I drove into the evening. I hit the river and sailed along its slow steady path turned gold by the sun. I pulled off the road and walked down the damp earth and grass until I got to its bank. A man was fishing upstream. I drove away in search of the wine bar Catherine had suggested. I found it in a tiny hamlet along the river, with a CLOSED sign taped in its window. I parked my car and roamed the cobbled streets of the little village. There were remains of a limestone château looming above the village, and I tried to get up into it, but instead got lost in back alleys and spied into gardens tangled with late summer blooms. The ruins of ancient caves and troglodyte passageways were these people's backyards, where old tractors were rusting and chickens pecked.

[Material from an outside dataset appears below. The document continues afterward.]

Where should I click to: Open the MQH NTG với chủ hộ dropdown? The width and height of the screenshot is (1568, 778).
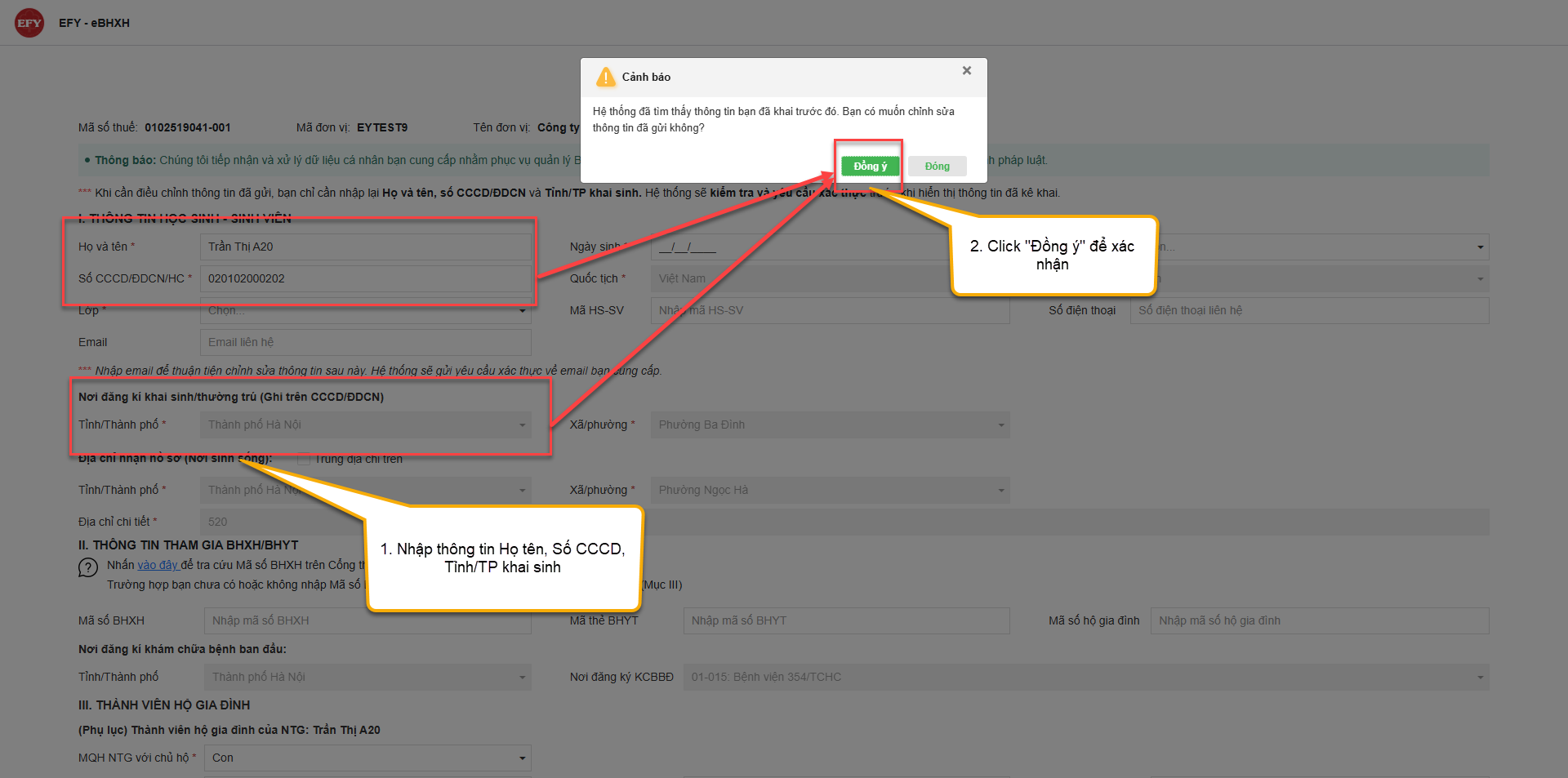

I had dinner in a restaurant at the base of cobbled steps leading up to the village cathedral. I sat outside, and ordered salade and the poisson course, with a carafe of local Chenin. The young Austrian couple next to me were on some sort of cycling holiday. They struck up conversation with the older English couple on the other side of them, who were also touring the region on bicycle, and exchanged stories of the scenic roads. I ate my fish and let the Chenin wash over me. It grew dark and the streetlamps lit the cobbles and the cathedral slowly faded into darkness, an ominous shadow.
I leaned my head out into the cool night on the road back to Saumur. The sky was black and velvety, but the ridge of limestone soaring up on my left was blacker, puncuated by châteaux glowing gold like limestone candalabras. A million stars winked and the river cradled me on the right and I laughed in disbelief.